== REQUIREMENT ==
Every line of the listing below must be printed again exactly, apart from its pictures.

== EXERCISE INPUTS ==
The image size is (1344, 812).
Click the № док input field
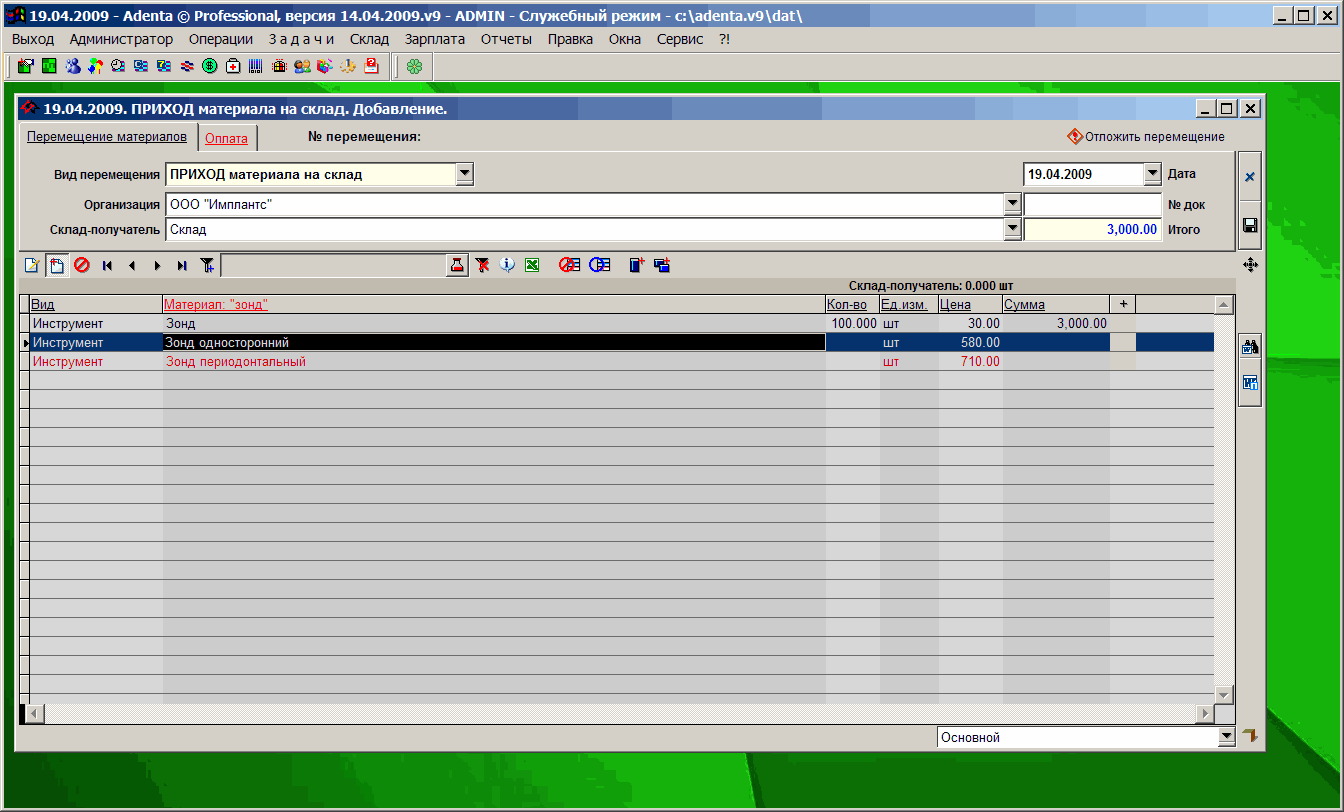pos(1092,204)
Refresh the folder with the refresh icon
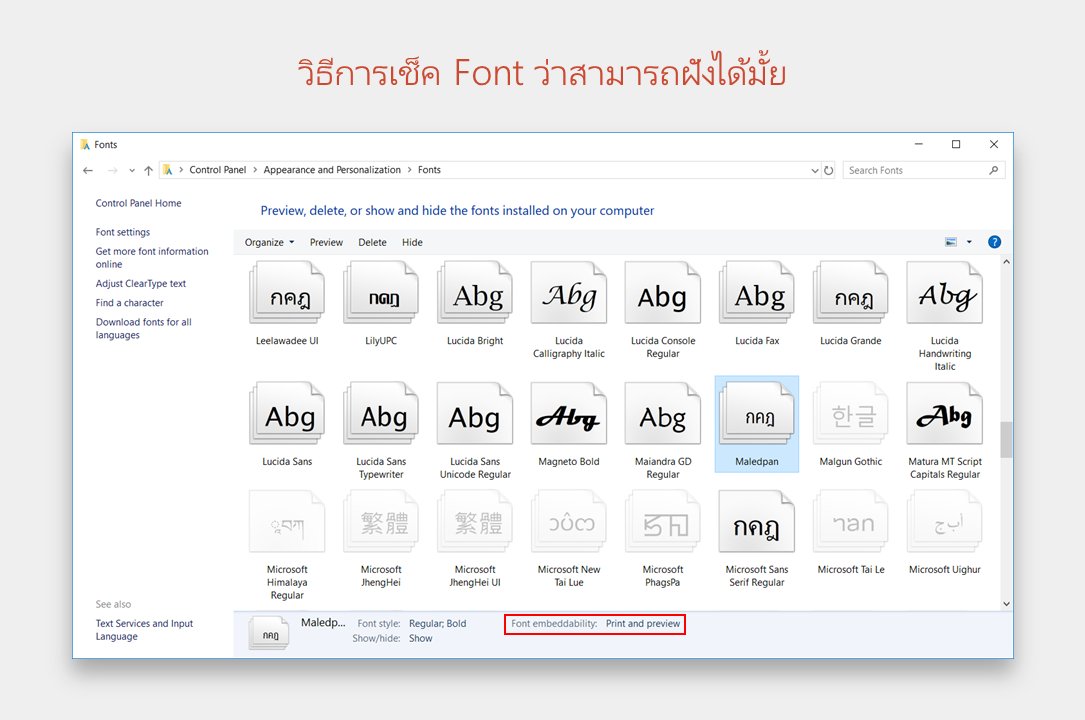The height and width of the screenshot is (720, 1085). (829, 170)
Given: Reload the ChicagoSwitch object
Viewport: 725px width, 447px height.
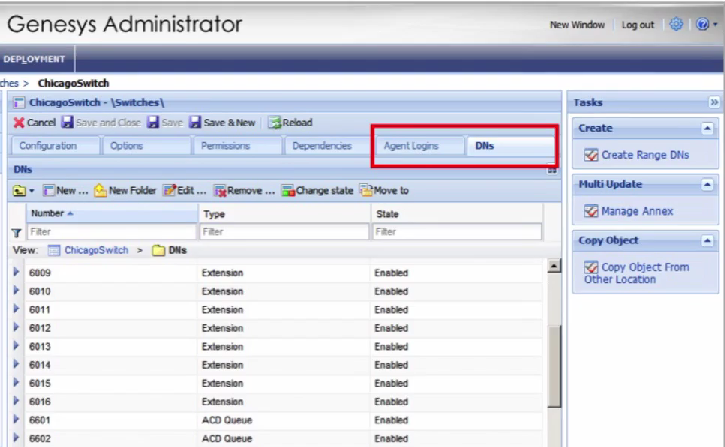Looking at the screenshot, I should (274, 123).
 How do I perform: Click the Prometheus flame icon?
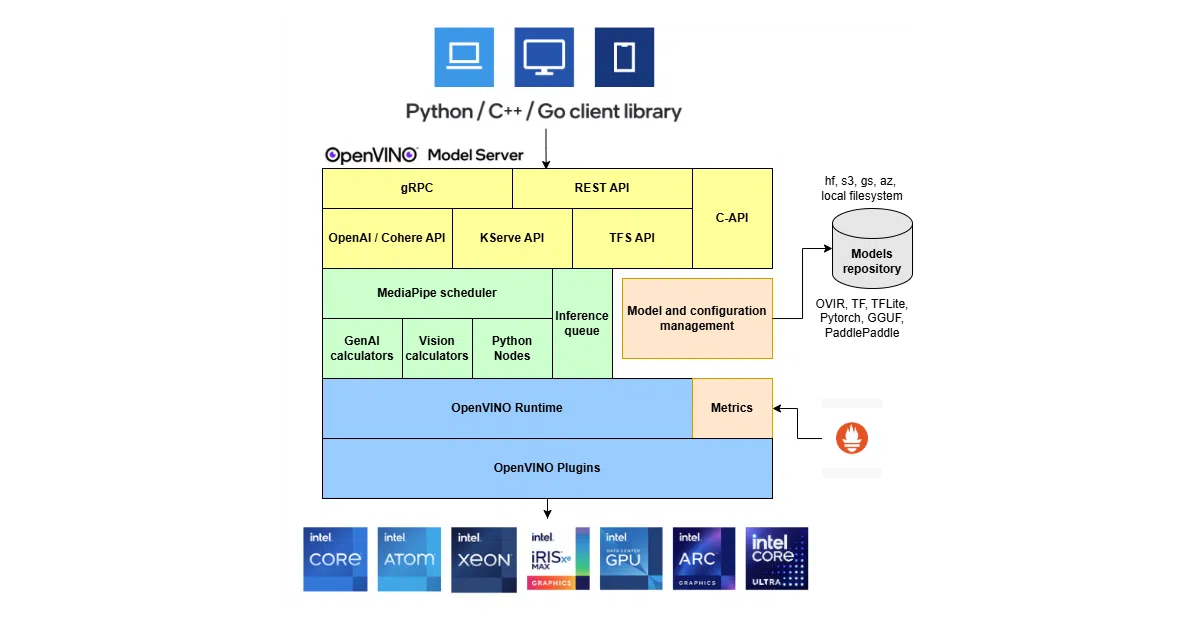pos(852,438)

== COMPLETED TASK ==
The image size is (1344, 812).
Click the № док input field
pos(1092,204)
Refresh the folder with the refresh icon
The height and width of the screenshot is (720, 1085). (829, 170)
Given: Reload the ChicagoSwitch object
Viewport: 725px width, 447px height.
Looking at the screenshot, I should (274, 123).
 How do I perform: Click the Prometheus flame icon?
pos(852,438)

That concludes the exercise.